**TRY IT**: Gather every line from the entries below that includes "pixel".

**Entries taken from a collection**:
BEGIN

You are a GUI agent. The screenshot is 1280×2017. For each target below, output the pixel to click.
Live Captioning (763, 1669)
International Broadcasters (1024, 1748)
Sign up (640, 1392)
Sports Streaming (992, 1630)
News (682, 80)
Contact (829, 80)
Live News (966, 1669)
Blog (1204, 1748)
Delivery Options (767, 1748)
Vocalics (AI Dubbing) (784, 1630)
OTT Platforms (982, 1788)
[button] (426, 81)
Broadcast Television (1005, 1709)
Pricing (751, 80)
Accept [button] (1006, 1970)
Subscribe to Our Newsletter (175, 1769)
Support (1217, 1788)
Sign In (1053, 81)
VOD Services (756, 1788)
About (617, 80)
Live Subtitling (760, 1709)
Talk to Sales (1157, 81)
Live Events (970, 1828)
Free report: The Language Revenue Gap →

END
BEGIN

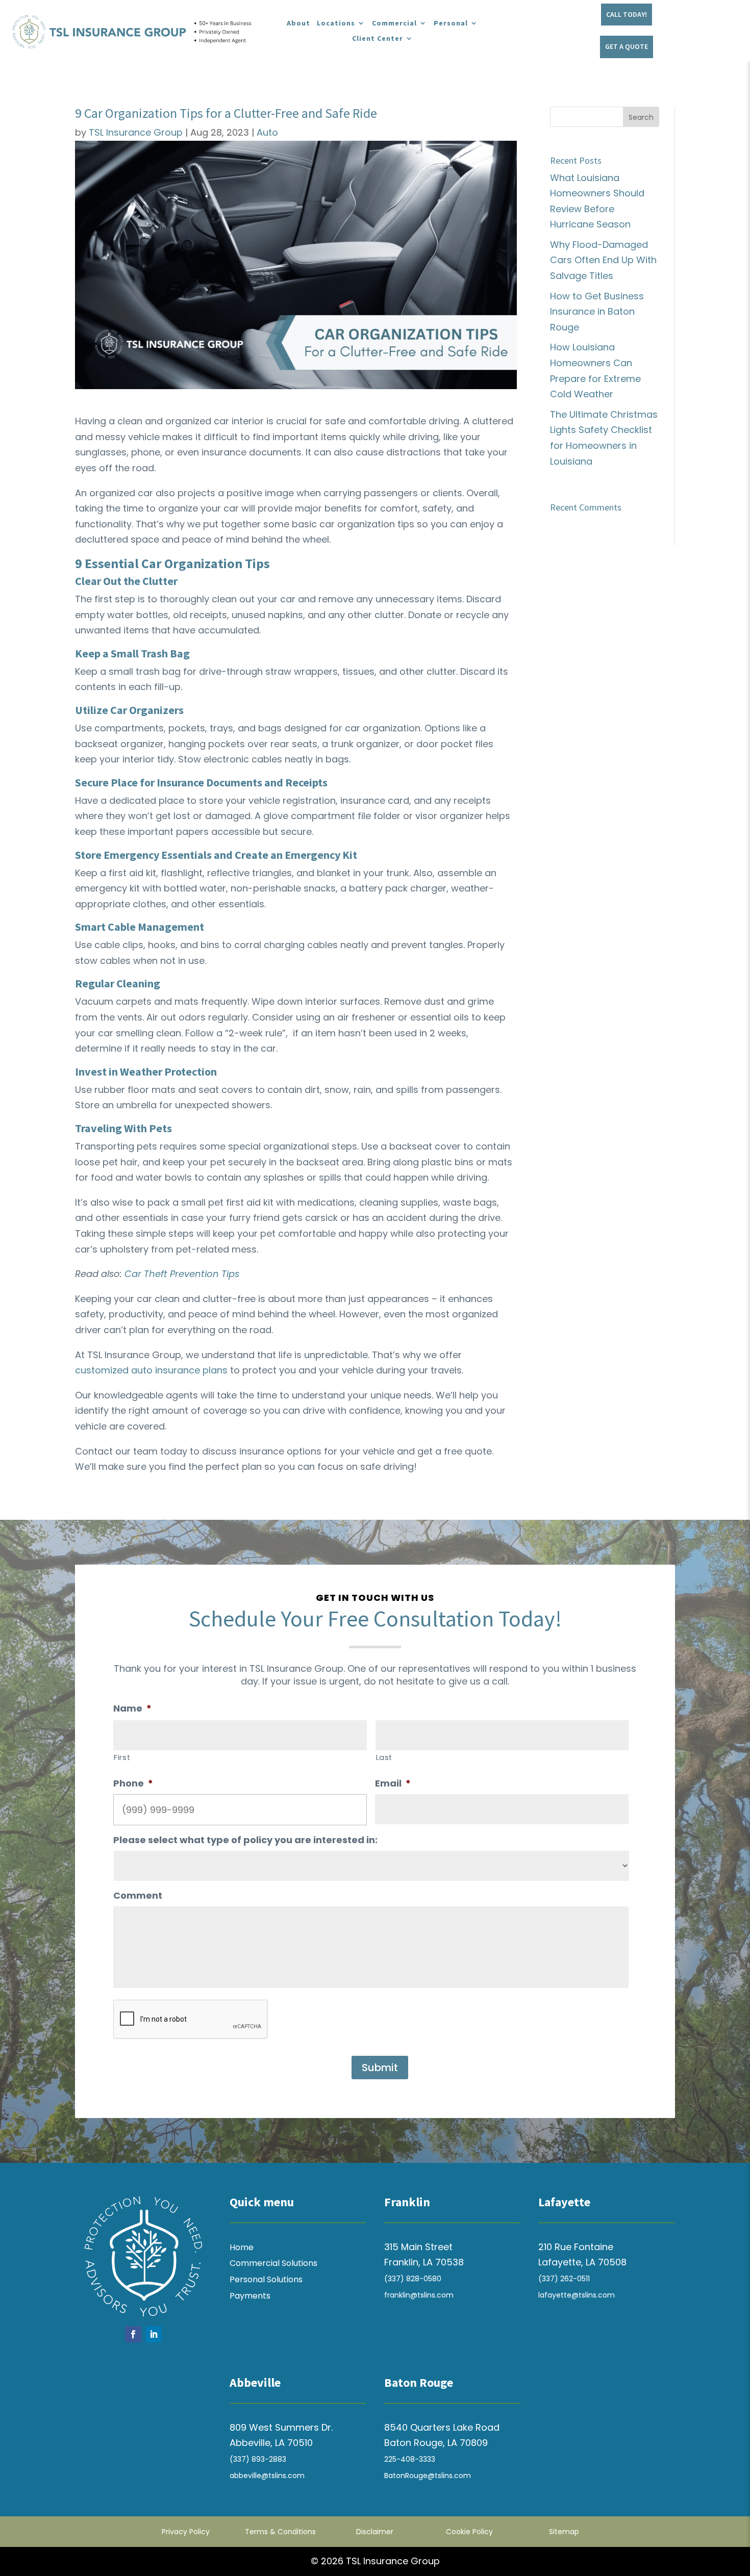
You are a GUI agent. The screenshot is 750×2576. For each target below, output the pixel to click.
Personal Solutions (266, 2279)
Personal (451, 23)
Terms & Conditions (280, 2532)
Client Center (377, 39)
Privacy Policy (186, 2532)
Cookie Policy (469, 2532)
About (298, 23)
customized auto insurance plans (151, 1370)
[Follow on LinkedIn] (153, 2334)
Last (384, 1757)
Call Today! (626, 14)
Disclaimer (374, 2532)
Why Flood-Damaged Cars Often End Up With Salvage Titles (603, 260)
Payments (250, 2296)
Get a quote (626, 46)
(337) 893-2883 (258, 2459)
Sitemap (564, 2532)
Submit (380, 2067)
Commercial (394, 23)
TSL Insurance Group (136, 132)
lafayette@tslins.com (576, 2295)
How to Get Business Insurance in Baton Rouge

END

**THE COMPLETED TASK**:
You are a GUI agent. The screenshot is 1280×2017. For each target below, output the pixel to click.
You are a GUI agent. The screenshot is 750×2576. For each target below, output the pixel to click.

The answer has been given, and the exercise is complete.